*** Block opens ***
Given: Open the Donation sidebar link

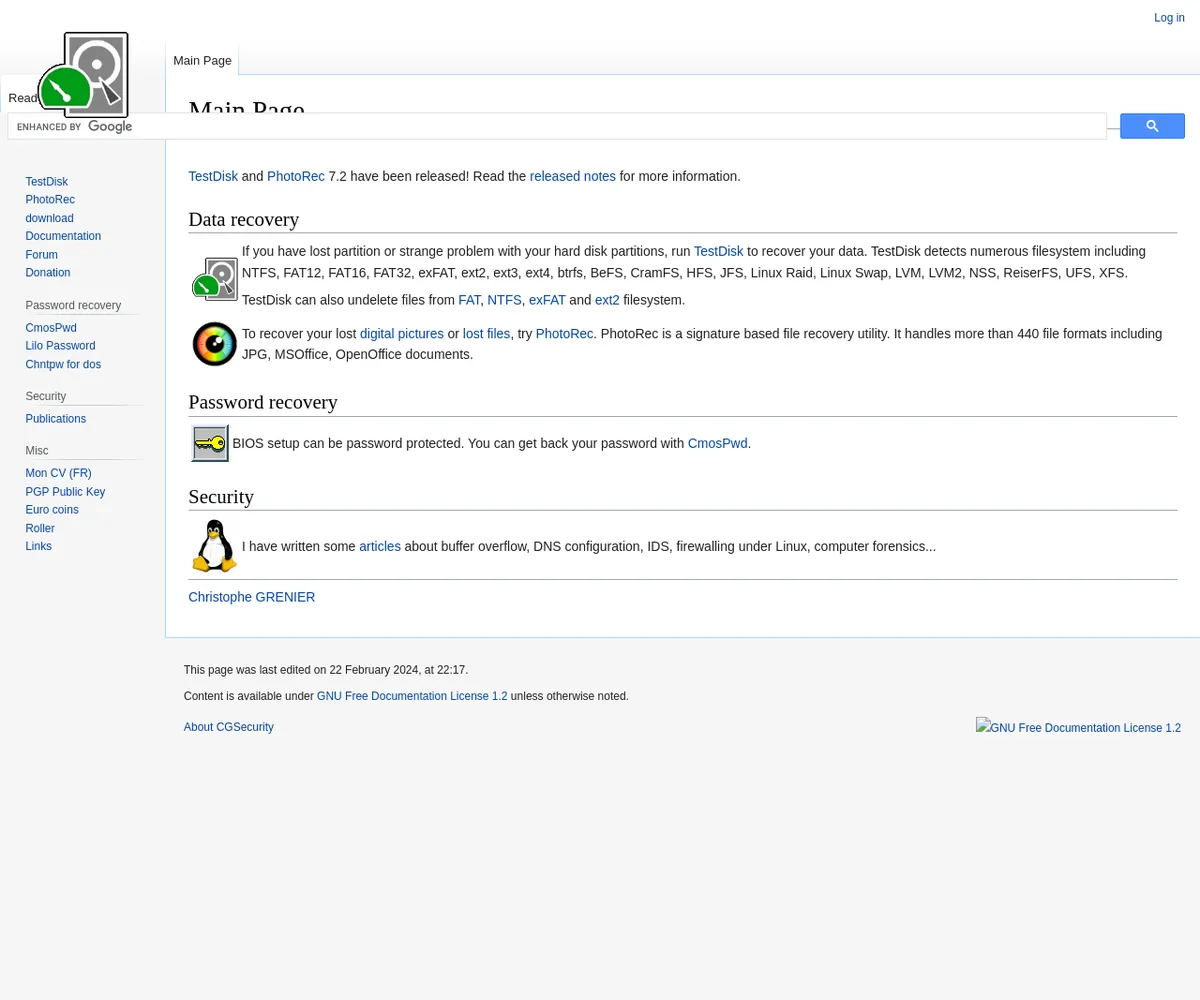Looking at the screenshot, I should [x=48, y=273].
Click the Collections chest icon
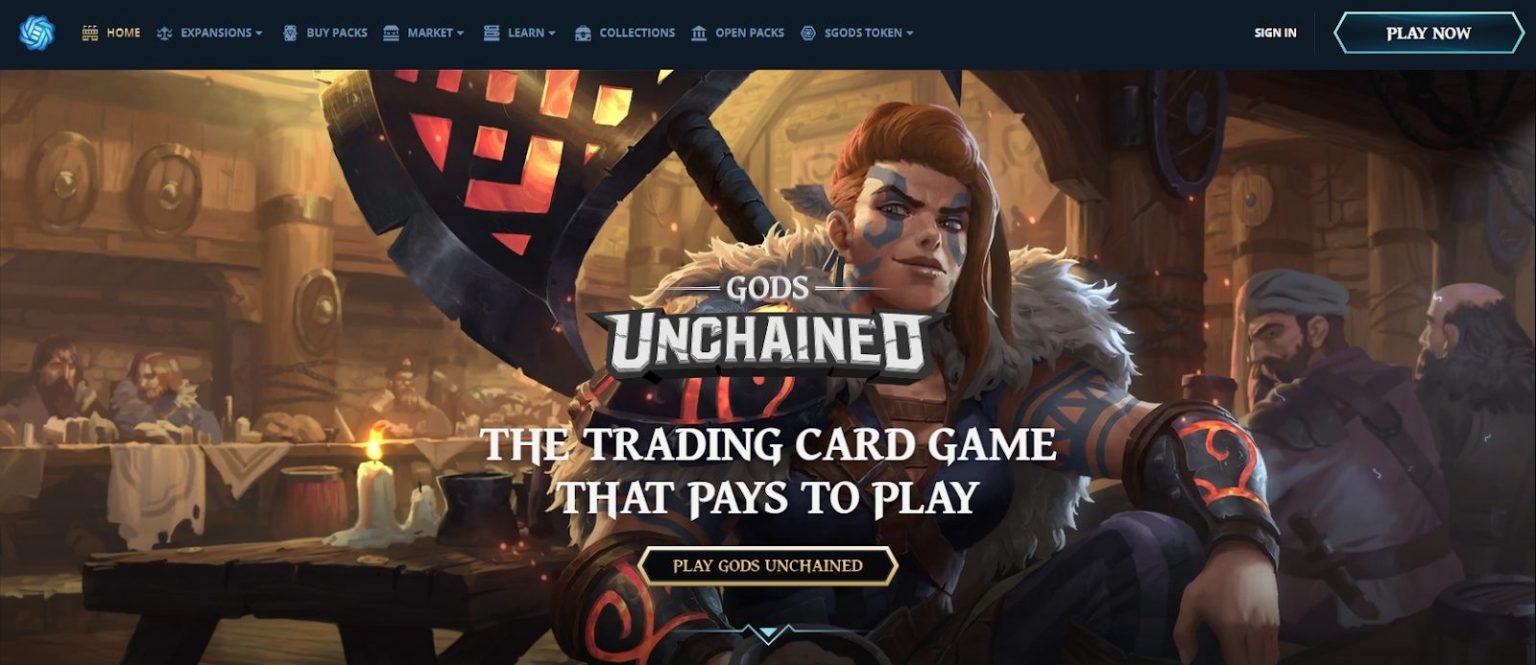The width and height of the screenshot is (1536, 665). 583,33
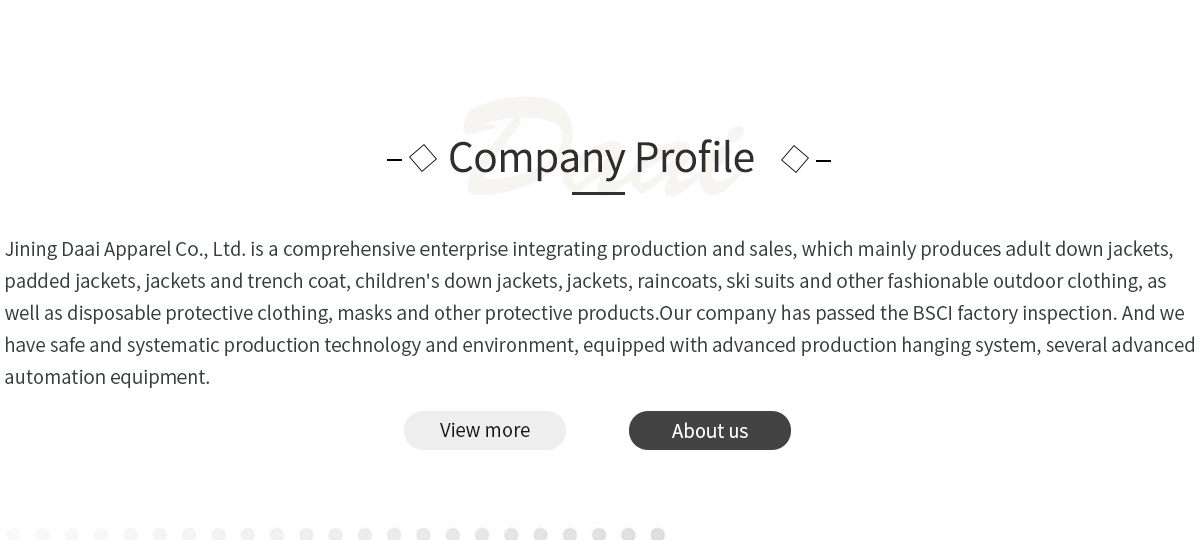Viewport: 1200px width, 540px height.
Task: Click the darkest rightmost dot in the bottom row
Action: 657,535
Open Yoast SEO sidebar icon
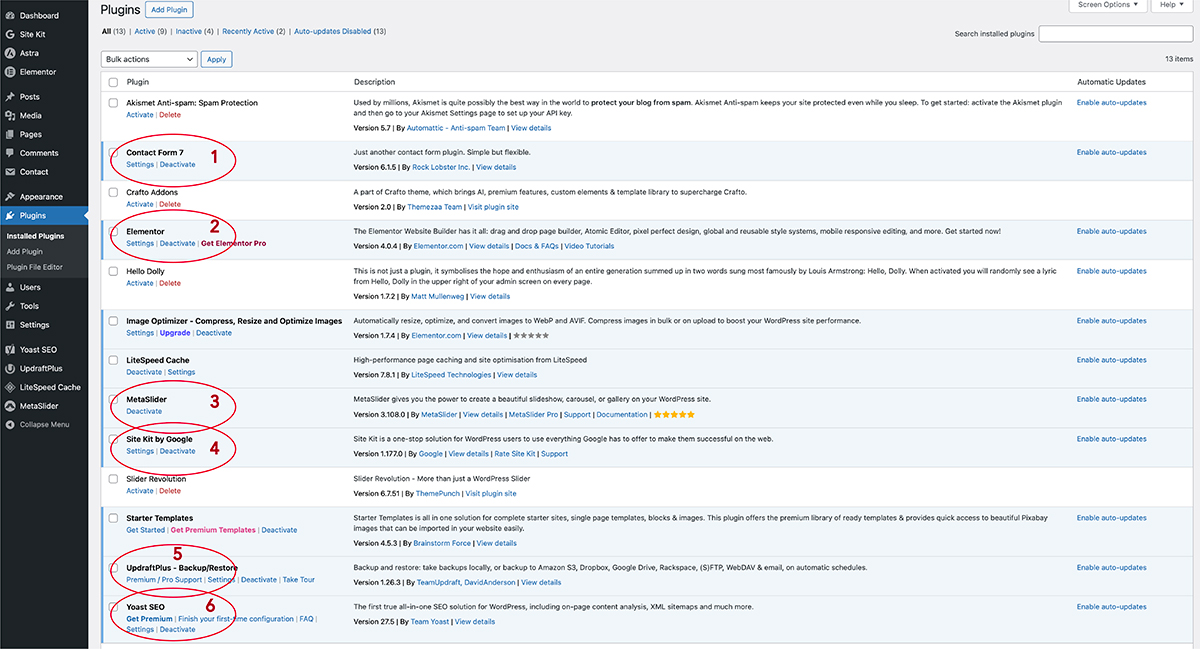1200x649 pixels. click(10, 350)
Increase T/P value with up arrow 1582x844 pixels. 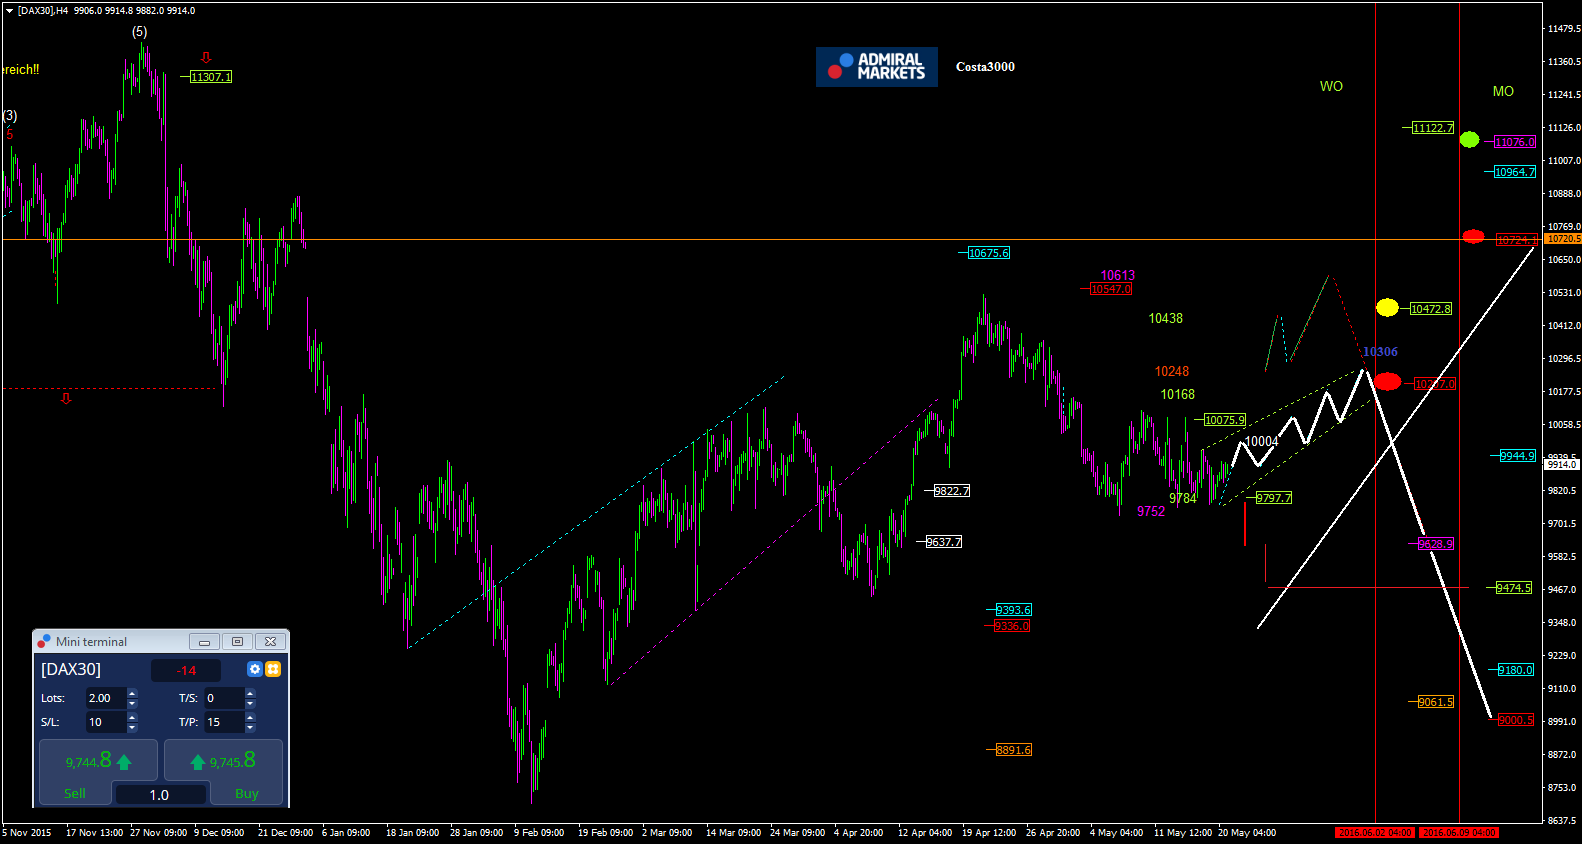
*** Block closes ***
> [Task brief]: Only the lines from the one containing "Open Yoast SEO sidebar icon" through the last line of the entries belong in the answer, given again exactly. Images stay out.

> [Solution]:
Open Yoast SEO sidebar icon
1200x649 pixels. click(10, 350)
Increase T/P value with up arrow 1582x844 pixels. 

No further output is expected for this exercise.